L’analyse de Michels

La thèse principale de Robert Michels se résume ainsi : tous les partis politiques qui voient le jour dans le cadre de systèmes dits démocratiques ne correspondent pas à des modèles d’organisations démocratiques. Ce paradoxe vient du fait qu’au sein de ces organisations partisanes, une rupture hiérarchique s’établit entre les responsables de l’organisation et les adhérentes. Pour Michels, il s’agit là d’un phénomène qu’il synthétise dans la formule lapidaire suivante : « la loi d’airain de l’oligarchie ». Michels a été un des tout premiers à comprendre les risques inhérents au phénomène des structures hiérarchiques qui rendent indispensables la présence de leaders pour mener à bien les activités du parti. Il en fera d’ailleurs la cause principale de la loi d’airain de l’oligarchie. À ce sujet, il écrit : « Or, abstraction faite de la tendance des chefs à s’organiser et à se coaliser, abstraction faite aussi de leur reconnaissance par les masses immobiles et passives, nous pouvons dire dans cette conclusion que la principale cause des phénomènes oligarchiques se manifestant au sein des partis démocratiques consiste dans ce fait que les chefs sont techniquement indispensables. » Ce sont donc les nécessités internes des organisations politiques de masse qui transforment les regroupements partisans en oligarchies selon Michels. Une petite minorité impose sa direction à la majorité. La démocratie interne, dans certains partis politiques, peut donc se présenter dans un état passablement anémique. Elle est même complètement inexistante dans les partis politiques de masse qui prônent une idéologie extrémiste.

Concluons et projetons

Les partis politiques ont vu le jour dans un contexte où les luttes politiques ont pris la forme parlementaire et où la lutte électorale est devenue le mode normal de désignation des représentantes de la population, à la suite de l’élargissement du suffrage masculin. Depuis la fin du XIXe siècle, dans les démocraties occidentales, les partis politiques sont au centre de la vie politique. Ils monopolisent la sélection des élites politiques dirigeantes. Ils présentent maintenant, lors des élections, des candidates dociles qui acceptent d’avance de se soumettre à la ligne du parti. La plupart du temps, la transaction électorale que proposent les grands partis politiques à l’électorat porte sur des promesses exagérées et des programmes mensongers. En ce sens, la politique est souvent l’art du mensonge au profit de la classe dirigeante.

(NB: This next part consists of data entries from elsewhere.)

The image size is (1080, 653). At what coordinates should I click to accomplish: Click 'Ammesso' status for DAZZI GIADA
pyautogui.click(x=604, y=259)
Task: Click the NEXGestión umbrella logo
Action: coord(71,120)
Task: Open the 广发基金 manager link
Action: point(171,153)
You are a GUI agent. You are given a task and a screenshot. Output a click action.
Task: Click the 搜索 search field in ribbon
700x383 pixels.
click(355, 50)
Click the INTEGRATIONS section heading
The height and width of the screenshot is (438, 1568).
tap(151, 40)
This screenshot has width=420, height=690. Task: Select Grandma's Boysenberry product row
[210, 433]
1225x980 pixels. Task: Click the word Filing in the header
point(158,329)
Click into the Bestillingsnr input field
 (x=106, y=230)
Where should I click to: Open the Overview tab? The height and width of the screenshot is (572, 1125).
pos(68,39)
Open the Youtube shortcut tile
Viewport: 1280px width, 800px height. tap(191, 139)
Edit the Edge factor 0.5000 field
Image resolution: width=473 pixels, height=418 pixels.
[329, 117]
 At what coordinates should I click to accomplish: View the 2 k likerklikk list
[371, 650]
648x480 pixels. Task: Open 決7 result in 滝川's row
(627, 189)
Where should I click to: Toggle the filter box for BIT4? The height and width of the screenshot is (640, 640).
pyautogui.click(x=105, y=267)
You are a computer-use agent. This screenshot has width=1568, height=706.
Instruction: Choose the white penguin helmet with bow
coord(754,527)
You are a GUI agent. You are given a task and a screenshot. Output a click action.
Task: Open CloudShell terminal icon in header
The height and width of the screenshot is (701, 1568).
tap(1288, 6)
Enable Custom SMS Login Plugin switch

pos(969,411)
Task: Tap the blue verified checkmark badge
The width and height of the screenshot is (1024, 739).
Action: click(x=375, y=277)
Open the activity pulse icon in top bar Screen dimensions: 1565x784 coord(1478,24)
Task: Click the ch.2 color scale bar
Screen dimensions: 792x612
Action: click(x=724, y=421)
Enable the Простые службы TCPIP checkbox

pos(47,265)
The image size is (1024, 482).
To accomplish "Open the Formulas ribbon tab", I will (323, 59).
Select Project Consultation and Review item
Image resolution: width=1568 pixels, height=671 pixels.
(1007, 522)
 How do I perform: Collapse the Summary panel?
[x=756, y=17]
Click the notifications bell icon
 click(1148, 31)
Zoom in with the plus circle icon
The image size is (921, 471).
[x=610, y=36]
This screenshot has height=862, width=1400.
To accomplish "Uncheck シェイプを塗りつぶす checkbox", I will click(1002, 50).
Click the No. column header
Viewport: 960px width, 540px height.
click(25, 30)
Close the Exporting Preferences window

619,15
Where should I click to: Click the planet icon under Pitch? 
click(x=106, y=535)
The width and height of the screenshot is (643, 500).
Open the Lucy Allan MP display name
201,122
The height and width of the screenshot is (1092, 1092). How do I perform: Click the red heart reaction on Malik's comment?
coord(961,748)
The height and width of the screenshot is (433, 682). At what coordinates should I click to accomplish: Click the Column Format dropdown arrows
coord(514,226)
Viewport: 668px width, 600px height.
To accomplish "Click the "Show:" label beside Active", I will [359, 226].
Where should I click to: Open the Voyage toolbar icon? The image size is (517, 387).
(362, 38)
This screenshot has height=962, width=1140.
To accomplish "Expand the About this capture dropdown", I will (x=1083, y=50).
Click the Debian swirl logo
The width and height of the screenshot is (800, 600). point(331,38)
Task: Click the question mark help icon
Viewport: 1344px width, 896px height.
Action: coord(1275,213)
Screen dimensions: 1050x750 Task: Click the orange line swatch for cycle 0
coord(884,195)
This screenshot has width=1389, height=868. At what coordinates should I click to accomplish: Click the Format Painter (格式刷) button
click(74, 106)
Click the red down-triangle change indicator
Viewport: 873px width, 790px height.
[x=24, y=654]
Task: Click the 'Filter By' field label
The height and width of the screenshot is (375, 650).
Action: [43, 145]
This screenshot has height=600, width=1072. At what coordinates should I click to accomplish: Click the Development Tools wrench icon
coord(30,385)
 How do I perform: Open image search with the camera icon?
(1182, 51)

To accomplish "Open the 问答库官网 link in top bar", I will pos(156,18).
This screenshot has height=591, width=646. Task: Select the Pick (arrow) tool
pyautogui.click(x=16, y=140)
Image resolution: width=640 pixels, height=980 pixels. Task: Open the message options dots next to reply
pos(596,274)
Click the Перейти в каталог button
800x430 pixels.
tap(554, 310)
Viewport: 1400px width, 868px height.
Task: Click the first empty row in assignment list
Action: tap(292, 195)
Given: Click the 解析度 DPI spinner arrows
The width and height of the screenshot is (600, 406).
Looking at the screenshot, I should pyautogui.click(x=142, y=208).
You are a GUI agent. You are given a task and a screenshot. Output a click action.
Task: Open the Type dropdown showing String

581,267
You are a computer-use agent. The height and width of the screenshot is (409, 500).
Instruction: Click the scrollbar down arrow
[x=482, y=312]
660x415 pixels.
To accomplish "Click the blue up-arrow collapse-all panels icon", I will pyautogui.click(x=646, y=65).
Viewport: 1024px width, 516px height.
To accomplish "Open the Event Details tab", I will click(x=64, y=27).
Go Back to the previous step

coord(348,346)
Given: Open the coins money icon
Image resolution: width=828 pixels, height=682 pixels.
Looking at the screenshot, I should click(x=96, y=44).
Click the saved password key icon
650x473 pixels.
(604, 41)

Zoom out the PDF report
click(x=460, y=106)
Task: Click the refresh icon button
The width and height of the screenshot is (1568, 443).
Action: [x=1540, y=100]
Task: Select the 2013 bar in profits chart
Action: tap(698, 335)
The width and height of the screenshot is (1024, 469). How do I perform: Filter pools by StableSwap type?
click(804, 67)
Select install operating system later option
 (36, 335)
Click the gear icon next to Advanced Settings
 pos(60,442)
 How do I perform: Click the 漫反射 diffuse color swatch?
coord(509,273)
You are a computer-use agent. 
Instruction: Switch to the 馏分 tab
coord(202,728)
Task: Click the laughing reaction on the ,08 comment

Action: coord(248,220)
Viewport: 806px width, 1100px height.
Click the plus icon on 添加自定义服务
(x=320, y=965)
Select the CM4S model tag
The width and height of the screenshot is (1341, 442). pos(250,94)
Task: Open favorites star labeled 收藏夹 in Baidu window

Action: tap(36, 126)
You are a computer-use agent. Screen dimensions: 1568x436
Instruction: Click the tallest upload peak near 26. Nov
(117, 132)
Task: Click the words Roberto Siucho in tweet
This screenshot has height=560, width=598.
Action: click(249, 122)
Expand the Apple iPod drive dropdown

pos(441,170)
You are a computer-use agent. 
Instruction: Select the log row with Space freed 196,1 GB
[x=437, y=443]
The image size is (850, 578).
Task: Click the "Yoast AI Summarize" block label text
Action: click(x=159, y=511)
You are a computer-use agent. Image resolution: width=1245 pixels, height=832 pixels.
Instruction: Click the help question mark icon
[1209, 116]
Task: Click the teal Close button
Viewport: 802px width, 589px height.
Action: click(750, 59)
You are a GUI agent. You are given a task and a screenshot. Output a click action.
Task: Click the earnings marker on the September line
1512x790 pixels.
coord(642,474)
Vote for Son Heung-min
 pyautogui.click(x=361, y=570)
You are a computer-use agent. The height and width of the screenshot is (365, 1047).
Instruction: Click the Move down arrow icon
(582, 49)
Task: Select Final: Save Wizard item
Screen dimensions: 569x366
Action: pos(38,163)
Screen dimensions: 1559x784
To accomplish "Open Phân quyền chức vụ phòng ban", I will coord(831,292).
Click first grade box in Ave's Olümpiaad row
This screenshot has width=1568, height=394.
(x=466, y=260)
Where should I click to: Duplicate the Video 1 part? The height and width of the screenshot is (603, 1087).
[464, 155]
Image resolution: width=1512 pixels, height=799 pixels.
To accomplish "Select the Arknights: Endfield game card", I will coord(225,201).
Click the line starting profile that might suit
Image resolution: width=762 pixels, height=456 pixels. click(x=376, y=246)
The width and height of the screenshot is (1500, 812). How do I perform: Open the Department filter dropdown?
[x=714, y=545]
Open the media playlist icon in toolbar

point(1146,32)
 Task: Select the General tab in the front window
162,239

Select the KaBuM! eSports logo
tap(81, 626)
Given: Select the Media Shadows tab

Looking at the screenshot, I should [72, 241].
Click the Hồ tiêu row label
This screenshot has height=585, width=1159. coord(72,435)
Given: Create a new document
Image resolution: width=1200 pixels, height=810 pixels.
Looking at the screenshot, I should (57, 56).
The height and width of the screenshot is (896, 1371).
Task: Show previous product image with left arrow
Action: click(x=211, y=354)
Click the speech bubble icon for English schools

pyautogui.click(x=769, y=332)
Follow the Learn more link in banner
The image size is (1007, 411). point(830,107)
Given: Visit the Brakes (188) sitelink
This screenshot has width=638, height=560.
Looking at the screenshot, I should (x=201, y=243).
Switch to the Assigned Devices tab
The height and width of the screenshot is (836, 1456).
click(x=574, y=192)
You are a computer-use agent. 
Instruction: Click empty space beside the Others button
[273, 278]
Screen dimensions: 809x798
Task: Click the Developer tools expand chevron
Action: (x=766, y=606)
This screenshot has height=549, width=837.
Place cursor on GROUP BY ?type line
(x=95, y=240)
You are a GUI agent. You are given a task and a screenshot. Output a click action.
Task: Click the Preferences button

La mise en place du suffrage « universel » a eu pour effet de marquer de manière durable et permanente le fonctionnement des grands partis politiques. À partir du moment où des personnes jadis privées du droit de vote l’ont finalement obtenu, les partis politiques traditionnels sont passés de coteries privées à des organisations de masses à la recherche de l’appui du plus grand nombre, ce qui a indubitablement eu pour effet de bureaucratiser et de professionnaliser la vie politique.

Il faut une bonne dose d’effronterie pour véhiculer la thèse que les partis politiques « du monde libre » incarnent tous l’idéal démocratique. À ce sujet, des précisions s’imposent. Certains nouveaux petits partis politiques aspirent à respecter les règles de fonctionnement démocratiques. Alors que d’autres, les partis politiques traditionnels qui alternent au pouvoir sans réelle solution de rechange, ne le feront jamais. Tant qu’une organisation partisane ou militante ne sombre pas dans la bureaucratisation et la professionnalisation, la démocratie en son sein demeure possible.

Face au modèle dominant de politique partisane, qui comporte son lot de déficit démocratique, une rupture est en cours. Les manquements des dirigeantes politiques professionnelles alimentent les mobilisations citoyennes. Les organisations partisanes traditionnelles déçoivent. Alors, quel avenir peut-on envisager pour les partis politiques en régime démocratique ? Hasardons une réponse ici : un ciel nuageux.